Huntsville, Alabama-based ADTRAN Inc., developer of multi-functional networking devices, today announced its first foray into the increasingly heady world of unified communications.
Rather than taking a tentative, toe-in-the-water approach ADTRAN is unveiling a suite of four related products, targeted at customers of varying sizes, with and without existing PBXs.
Chris Thompson, ADTRAN’s senior product manager for voice products, enumerated them for Enterprise VoIPplanet in a pre-announcement briefing:
“Heading the list is the NetVanta Unified Communications Server. It’s specifically designed to work with third-party PBX systems, whether traditional TDM or IP. So it is an adjunct to an existing system,” Thompson said.
“Next is the The Business Communications System, which is a combination of the NetVanta 7100 or 7060 systems [see our coverage here and here] and the UC Server just mentioned.” This solution is designed to serve 100 or fewer users, and comes pre-licensed for up to 100 users, Thompson explained.
“The third product we’re announcing is Enterprise Communications Server. Unlike the UC Server that is bundled with a NetVanta 7000 series or the standalone UC Server, the Enterprise Communications Server has the integrated PBX functionality, so you eliminate the need for a NetVanta 7000 series device.” This solution, according to Thompson, “will scale much larger than the NetVanta 7000 series-based solution—up to 2,000 users.

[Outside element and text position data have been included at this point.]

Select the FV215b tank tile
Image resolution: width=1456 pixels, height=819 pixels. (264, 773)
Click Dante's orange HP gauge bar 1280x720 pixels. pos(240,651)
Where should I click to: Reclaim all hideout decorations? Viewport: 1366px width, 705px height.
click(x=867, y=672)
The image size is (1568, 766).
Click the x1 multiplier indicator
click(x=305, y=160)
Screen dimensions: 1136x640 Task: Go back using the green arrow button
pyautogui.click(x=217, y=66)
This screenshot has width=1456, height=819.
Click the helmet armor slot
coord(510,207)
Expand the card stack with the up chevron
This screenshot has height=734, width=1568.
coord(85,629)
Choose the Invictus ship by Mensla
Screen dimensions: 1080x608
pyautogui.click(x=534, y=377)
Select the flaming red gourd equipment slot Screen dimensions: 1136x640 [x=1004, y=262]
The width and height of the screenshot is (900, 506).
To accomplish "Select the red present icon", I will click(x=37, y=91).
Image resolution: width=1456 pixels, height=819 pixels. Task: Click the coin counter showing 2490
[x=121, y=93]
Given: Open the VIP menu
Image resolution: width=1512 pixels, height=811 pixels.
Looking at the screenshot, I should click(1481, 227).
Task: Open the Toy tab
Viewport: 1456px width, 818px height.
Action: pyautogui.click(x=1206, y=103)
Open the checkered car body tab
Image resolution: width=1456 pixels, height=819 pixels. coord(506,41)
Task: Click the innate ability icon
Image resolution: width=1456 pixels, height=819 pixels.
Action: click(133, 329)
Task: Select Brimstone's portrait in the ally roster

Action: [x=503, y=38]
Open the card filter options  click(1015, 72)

Rounding out the suite is the NetVanta Business Application Server. “Its function is to provide computer-enhanced business process (CEBP) types of offerings. It interfaces with an existing TDM or IP PBX that a customer might already have, and allows them to integtrate fax servers, IVRs, and integrate with databases that might be existing at the business,” Thompson explained.
The Application Server is included in the other three offerings; ADTRAN makes it available as a separate add-on for customers that already have the other functionalities in place.
The suite was designed to be marketable in all four of the technology reseller channels, ADTRAN’s senior technology analyst Dave Schenkel chimed in: “The telecommunications reseller channel, the mainstream IT channel, the converged channel (which has one foot in the telecoms space and one in the IT space), and the network services provider channel. We have something for all of them,” he said.
Schenkel emphasized that the UC Server and the rest of the tools were designed to be extremely easy to deploy and to use. “It’s all Microsoft based,” he told Enterprise VoIPplanet. “If you use Active Directory, it’s designed to leverage all the information in Active Directory. All of the hookup into user accounts is done automatically, as is the connection to things like Exchange accounts.”
As to deployment, in contrast to some popular IP PBXs that take between one and four hours to set up, “if you know what you’re doing, you can install a system in under 20 minutes. Our goal was to allow you to deploy—including putting a phone in—in about 15 minutes or less,” Schenkel said.
At our request, Schenkel drilled down on the Business Applications Server. “One of the key value propositions of that product is that it has a service development environment that we use to develop auto attendants, inbound IVR services and outbound calling services, pre-screening services, one-number services. We even push all those services down to the desktop so that end-users can deploy their own services and design them themselves—or they can be created for them by an administrator or a contractor.”
In fact, the whole UC Server environment is designed to be, as Schenkel puts it, non-programatic. “Everything about NetVanta UC is non-programatic—drag and drop or point and click. We literally have administrative assistants and end users using this service development environment.”
Moreover, according to Schenkel, the product works on every Microsoft operating system—every server from Small Business Server through Windows Essentials Server and up into the Enterprise servers. It will actually even run on desktop operating systems.
While, as mentioned, the Enterprise Communications Server supports up to 2,000 users, ADTRAN is very much focused on the needs of small and medium enterprises (SMEs), which, up to now, have not been big adopters of UC.
“There’s very low penetration of fax servers, which we provide; there’s very low penetration of UM; there’s almost non-existent deployment of inbound IVR and outbound calling services.” Schenkel said. “Nobody is doing this in SMEs.”
The expanded communications functionalities brought to the party by ADTRAN’s Unified Communications Server, include unified messaging, voice-mail-to-e-mail, built in fax server capability, and the services development environment—”to allow you to build all the auto attendants and pre-screening services and redirections and one-number services and inbound and outbound IVR services,” Schenkel summarized.
What it does not currently offer—which many would consider central to unified communications—are instant messaging and presence. “Of course we have phone-based presence,” Schenkel explained. “But that’s part of our plan for 2010, to integrate IM and to federate presence, using all the standard tools out there.”